Some exercises called for a wide value range of a color. Try to have at least seven values of gray and seven values of at least one color. These seven values should work as a pleasing progression of a color set. For example a blue-gray would stand out in a group of warm grays, even though its value may be correct. A red-orange may clash within a group of red-violets.

The off-whites, beiges and tans could be low saturation variations of a color family. They may be a very neutral yellow, orange or red. Just be sure you do have some.

Bring the non-solids but don't worry too much about them. Exercises using them are at the end. Unless you are speedy, you may not get to them.

If you find your choices lacking during the workshop, you may rely on the generosity of your fellow classmates for giving / trading / selling you a strip or two.

These last two posts got long! I'll continue tomorrow about shopping for fabrics.

Monday, December 22, 2008

Color exercise

Recently I made up a color exercise on request from a reader. Disclaimer: I'm not a quilt (nor art) instructor. I've started quilting a year and a half ago. How best could I teach someone what I know about color? I tried to approach it from an artist's viewpoint.

This exercise ended up in four parts – two in mixed media, two in fabric. It's a start. I'm waiting for feedback from my reader before developing a couple more complicated color exercises. I'm curious if these exercises succeed in elevating one's comfort with color and developing a sense of color.

If you want to try this first exercise, promise me some feedback. E-mail me (click on view my complete profile) and I'll send it to you.

Monday, December 8, 2008

La colorista

I've been an interior designer for 19 years now. Add another 6 years of art and design classes, that's 25 years altogether. Though color is not the only thing an interior designer selects, I've been through the paces. A few times I get to start from scratch. But most of the time it's a work-around what will not change. Ever try creating a color scheme that includes an oddball color from 20 years ago? I can't claim success every time.
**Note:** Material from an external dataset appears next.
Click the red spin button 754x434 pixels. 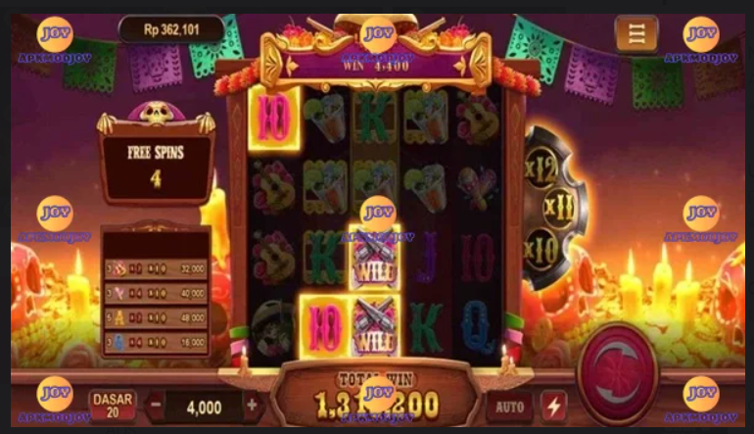click(x=617, y=372)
Despite the years, I am still learning about color. What works for interior design may not work in a quilt. Sure, the basics are there. I don't have to look at a color wheel to find a complementary color. I recognize a color even when it is muted. I know color gets the credit but value does the work. But I love the eye candy!
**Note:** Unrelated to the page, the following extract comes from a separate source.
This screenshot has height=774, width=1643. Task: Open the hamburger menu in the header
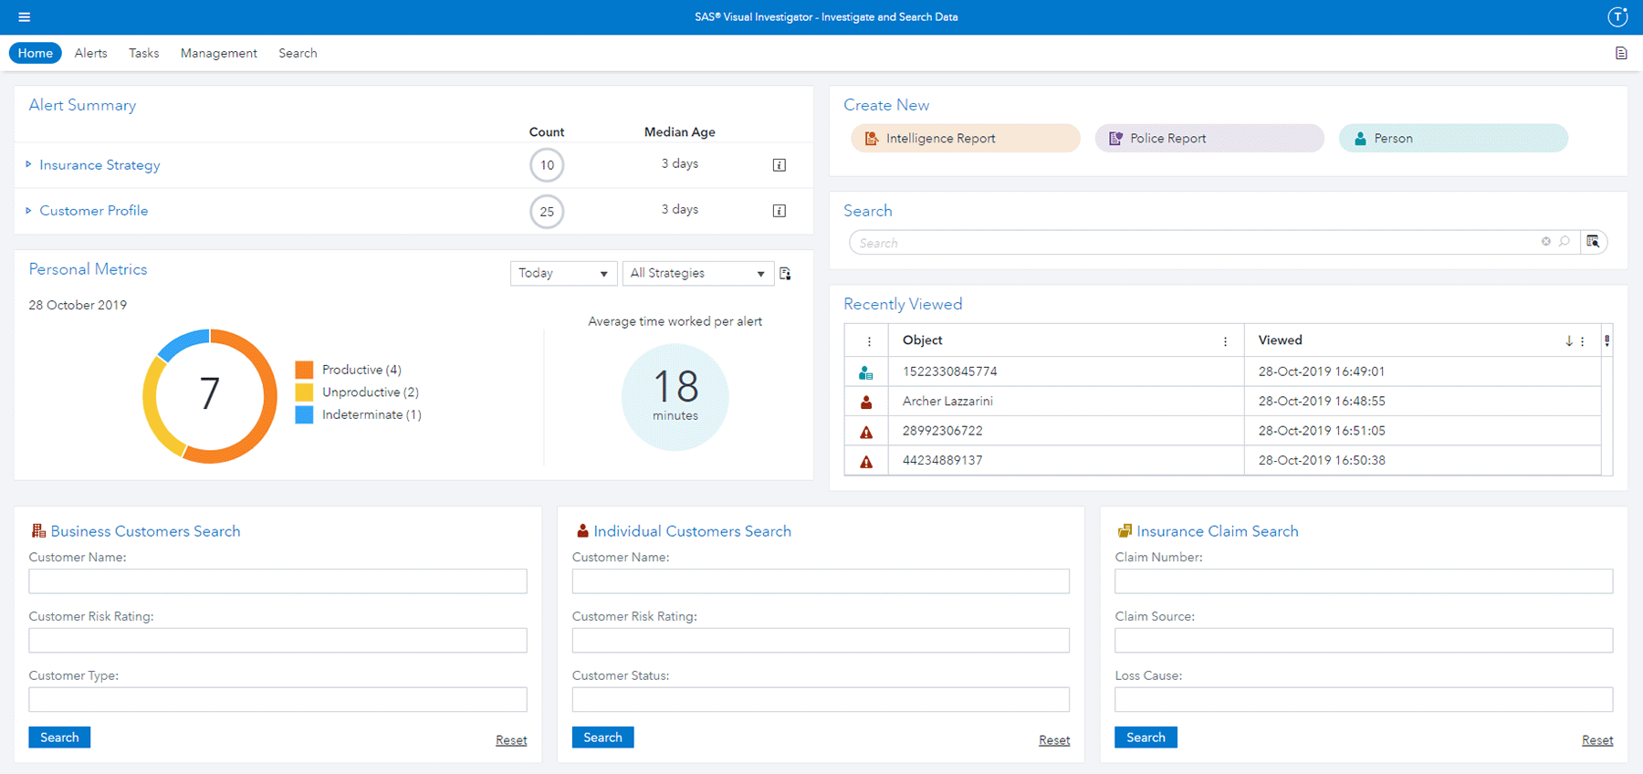tap(25, 17)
I am a colorist. I love playing with color. Others complement me on my color choices. Yet I'd get into a color rut if I'd relied only on myself. So I keep an eye out for fresh color perspectives anytime, anywhere. Often it is serendipitous – from a momentary juxtaposition of color objects. Often it is subconscious – it resurfaces from long ago. Other times I deliberately seek out new color combinations. I just play. It looks easy. But really - I draw from a huge color selection tank.
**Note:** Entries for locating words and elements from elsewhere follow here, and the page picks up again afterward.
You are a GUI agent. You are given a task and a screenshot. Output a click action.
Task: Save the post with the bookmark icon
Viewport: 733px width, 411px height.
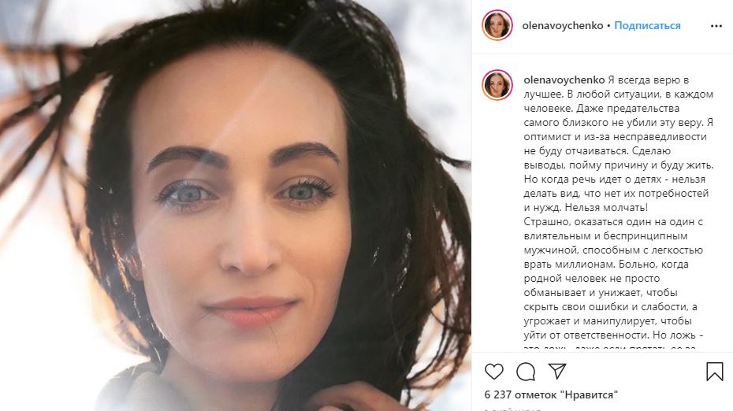[x=714, y=372]
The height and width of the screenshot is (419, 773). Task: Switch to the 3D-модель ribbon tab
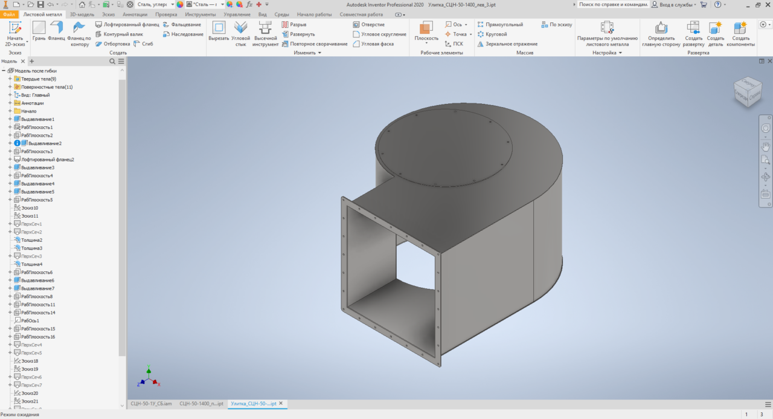click(x=82, y=14)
Good color sense doesn’t develop overnight. In a recent Robert Genn's Twice Weekly newsletter, he cited Malcolm Gladwell, Outliers author, about how cognitively complex pursuits require ten thousand hours to get good . That's 3.4 years of 8-hour days 7 days a week. Or more realistically, 10 years at 1,000 hours each year or about 2.74 hours per day. So if color is a struggle for you, be generous with yourself and just keep working at it.

How do you go about selecting colors? Where have you found your color inspirations?